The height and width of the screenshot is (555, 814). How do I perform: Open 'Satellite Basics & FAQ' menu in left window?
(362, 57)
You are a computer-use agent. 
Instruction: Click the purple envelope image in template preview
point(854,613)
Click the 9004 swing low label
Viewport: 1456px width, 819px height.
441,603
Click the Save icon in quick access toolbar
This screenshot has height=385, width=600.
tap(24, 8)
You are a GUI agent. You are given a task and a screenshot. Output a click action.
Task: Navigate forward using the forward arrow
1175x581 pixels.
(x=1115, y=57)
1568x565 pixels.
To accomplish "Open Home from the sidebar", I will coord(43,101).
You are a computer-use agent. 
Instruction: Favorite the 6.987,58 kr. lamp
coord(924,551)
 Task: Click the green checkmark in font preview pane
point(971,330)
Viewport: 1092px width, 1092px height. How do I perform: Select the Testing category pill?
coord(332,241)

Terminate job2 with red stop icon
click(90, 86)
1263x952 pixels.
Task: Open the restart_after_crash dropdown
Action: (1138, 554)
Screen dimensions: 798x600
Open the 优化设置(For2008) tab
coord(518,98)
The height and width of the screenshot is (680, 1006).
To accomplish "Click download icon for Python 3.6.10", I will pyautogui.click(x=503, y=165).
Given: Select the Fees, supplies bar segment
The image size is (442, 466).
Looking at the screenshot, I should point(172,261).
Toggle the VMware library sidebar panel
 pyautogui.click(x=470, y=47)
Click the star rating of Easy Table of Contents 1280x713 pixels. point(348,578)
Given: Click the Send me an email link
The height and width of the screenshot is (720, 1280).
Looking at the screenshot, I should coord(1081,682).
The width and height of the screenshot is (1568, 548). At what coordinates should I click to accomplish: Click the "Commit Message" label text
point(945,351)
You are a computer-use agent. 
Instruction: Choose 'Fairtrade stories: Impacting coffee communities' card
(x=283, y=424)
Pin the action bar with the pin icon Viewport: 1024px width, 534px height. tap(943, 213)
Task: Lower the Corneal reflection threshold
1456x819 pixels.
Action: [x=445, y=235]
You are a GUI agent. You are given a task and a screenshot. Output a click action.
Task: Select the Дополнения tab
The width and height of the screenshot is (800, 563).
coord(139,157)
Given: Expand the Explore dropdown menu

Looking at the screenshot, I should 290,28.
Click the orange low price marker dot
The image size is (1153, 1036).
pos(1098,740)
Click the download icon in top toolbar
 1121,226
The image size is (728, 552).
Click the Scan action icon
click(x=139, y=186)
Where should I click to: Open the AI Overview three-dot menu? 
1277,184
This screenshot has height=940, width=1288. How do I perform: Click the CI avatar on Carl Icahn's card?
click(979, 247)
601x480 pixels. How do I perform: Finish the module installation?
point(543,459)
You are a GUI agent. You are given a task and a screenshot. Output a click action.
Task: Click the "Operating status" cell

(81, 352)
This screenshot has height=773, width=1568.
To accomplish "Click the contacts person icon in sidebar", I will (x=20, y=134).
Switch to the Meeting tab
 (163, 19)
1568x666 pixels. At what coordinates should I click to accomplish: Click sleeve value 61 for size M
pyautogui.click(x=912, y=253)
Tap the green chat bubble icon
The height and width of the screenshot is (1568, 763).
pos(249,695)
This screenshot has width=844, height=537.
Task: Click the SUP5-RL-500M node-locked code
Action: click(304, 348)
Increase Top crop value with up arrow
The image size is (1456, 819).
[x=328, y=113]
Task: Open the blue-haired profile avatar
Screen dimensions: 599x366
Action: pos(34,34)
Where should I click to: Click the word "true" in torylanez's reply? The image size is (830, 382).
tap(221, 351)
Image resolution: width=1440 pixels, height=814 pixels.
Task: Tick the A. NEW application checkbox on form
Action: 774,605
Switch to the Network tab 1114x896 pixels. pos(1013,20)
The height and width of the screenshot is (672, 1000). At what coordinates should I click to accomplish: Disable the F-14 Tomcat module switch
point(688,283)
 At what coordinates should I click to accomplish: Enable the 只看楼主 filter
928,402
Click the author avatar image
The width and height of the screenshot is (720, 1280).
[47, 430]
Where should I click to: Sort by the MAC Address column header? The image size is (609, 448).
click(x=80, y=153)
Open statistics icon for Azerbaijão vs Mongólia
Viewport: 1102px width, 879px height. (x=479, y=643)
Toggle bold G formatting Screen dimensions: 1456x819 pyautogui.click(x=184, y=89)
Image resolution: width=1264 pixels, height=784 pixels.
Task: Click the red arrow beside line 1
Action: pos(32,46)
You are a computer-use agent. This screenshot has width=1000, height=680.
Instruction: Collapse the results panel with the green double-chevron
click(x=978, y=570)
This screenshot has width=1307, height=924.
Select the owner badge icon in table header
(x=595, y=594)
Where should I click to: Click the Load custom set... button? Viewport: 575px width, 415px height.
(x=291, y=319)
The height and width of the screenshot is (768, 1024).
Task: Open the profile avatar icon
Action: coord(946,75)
------
__Given task__: Which rows above contain the string "size"? Copy each of them out in full, matching the case exactly.

__Answer to this problem__:
The image size is (442, 466).
The image size is (1153, 1036).
The image size is (728, 552).
1568x666 pixels. At what coordinates should I click to accomplish: Click sleeve value 61 for size M
The image size is (1456, 819).
Where should I click to: Click the word "true" in torylanez's reply? The image size is (830, 382).
Where should I click to: Sort by the MAC Address column header? The image size is (609, 448).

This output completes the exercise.